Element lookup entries
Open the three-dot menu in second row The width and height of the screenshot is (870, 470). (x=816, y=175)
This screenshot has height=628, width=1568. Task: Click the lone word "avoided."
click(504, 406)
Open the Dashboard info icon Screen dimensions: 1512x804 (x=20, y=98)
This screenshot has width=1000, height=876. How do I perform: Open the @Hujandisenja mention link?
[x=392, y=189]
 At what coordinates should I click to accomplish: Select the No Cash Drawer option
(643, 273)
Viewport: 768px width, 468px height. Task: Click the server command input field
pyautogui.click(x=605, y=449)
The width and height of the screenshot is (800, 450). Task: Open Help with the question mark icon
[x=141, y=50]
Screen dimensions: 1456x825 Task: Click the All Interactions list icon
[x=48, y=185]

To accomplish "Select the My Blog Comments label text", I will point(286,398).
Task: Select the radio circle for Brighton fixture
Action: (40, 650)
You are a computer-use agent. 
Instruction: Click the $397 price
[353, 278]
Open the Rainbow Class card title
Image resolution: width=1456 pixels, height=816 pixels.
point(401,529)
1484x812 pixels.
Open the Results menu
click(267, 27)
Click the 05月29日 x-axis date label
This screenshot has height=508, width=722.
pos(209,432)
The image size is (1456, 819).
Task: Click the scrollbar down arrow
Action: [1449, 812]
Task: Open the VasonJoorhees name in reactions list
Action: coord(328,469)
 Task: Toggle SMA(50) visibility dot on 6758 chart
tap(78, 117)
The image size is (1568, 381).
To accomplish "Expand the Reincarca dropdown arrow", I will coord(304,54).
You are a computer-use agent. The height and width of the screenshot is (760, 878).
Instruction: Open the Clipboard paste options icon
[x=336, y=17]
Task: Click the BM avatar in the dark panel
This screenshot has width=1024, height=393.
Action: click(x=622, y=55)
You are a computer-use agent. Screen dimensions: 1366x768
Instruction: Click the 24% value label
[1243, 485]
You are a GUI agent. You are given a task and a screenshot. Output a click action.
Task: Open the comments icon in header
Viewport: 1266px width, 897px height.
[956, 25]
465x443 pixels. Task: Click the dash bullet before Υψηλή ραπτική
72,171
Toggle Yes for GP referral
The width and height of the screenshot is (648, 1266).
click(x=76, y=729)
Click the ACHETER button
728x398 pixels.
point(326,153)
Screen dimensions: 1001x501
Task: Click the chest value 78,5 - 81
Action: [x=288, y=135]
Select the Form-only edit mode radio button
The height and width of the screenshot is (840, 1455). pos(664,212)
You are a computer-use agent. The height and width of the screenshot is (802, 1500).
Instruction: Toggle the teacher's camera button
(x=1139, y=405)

Stated task: Rewrite the entries starting at the line containing "You are a computer-use agent. Screen" and ending at the line containing "Action: [x=288, y=135]" as a numbered list, one line per item, omitting any blank lines.

Result:
1. You are a computer-use agent. Screen dimensions: 1366x768
2. Instruction: Click the 24% value label
3. [1243, 485]
4. You are a GUI agent. You are given a task and a screenshot. Output a click action.
5. Task: Open the comments icon in header
6. Viewport: 1266px width, 897px height.
7. [956, 25]
8. 465x443 pixels. Task: Click the dash bullet before Υψηλή ραπτική
9. 72,171
10. Toggle Yes for GP referral
11. The width and height of the screenshot is (648, 1266).
12. click(x=76, y=729)
13. Click the ACHETER button
14. 728x398 pixels.
15. point(326,153)
16. Screen dimensions: 1001x501
17. Task: Click the chest value 78,5 - 81
18. Action: [x=288, y=135]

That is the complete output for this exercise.